In a statement issued by the Association, the GPPCA welcomed the President’s “Education Revolution” initiative, which promises to ensure that all textbooks for Ghana’s new curriculum are printed locally. The President, during the announcement, declared: “This no-textbook phenomenon will end this year … these textbooks are going to be printed by Ghanaian printers so that money stays here in Ghana.”
According to the Association, this policy aligns perfectly with a 2014 GPPCA-commissioned study that examined the dynamics of Ghana’s local printing industry in comparison to its foreign counterparts. The study highlighted regulatory constraints, demand trends, competitive gaps, and recommendations for attracting investment into the sector.
As part of its policy advocacy, the GPPCA reiterated five key recommendations for government action:
Removal of all pre-production tariffs to enhance competitiveness of local printing firms.
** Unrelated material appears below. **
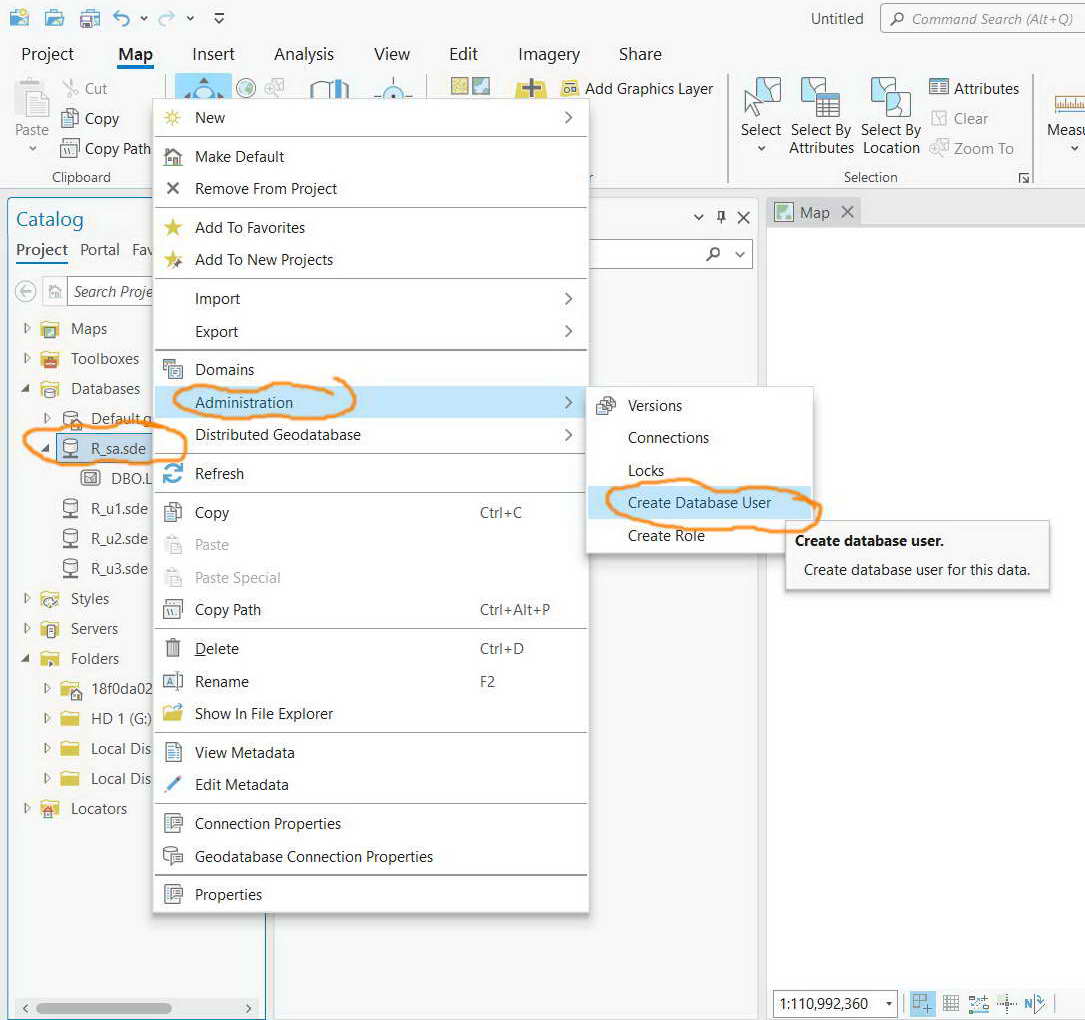Switch to the Analysis ribbon tab
1085x1020 pixels.
(304, 54)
Adoption of the UNESCO Convention provision that allows governments to suspend trade agreements if imports disrupt the local printing industry.
Introduction of levies on imported books to stabilize domestic market conditions.
Full enforcement of the 2005 Textbook Policy, ensuring a minimum of 60% of government printing contracts go to local firms.
Development of a fair pricing formula to protect both government and local printers from economic losses.
The Association further emphasized that the local printing and packaging industry offers significant synergy with the government’s proposed 24-hour economy. According to the GPPCA, most firms within the sector are under-utilized and possess the capacity to operate round-the-clock, creating jobs and boosting economic activity.
“Employment in the industry could increase by 40% if the existing printing contracts currently outsourced abroad were redirected to capable local firms,” the statement noted.
The Association also highlighted the broader benefits of investing in the sector, citing potential for job creation, tax mobilization, profitability, and regional export growth, particularly into the West African market.
As a way forward, the GPPCA is calling on government to:
Pass a presidential directive, endorsed by Parliament, mandating the exclusive use of local factories for all government and institutional printing needs.
Cancel all tax exemptions for companies that import finished printed materials.
Create an enabling environment for local printers and converters to expand operations, boost employment, and contribute more meaningfully to national development.
The Association reaffirmed its commitment to working closely with the Ministry of Finance, the Ministry of Education, and other stakeholders to sustain momentum for what it describes as a “home-grown solution to revamp the education sector.”
“We once again appreciate the new direction of hope from the Presidency, and remain available to engage further in realizing the full potential of this initiative,” the statement concluded.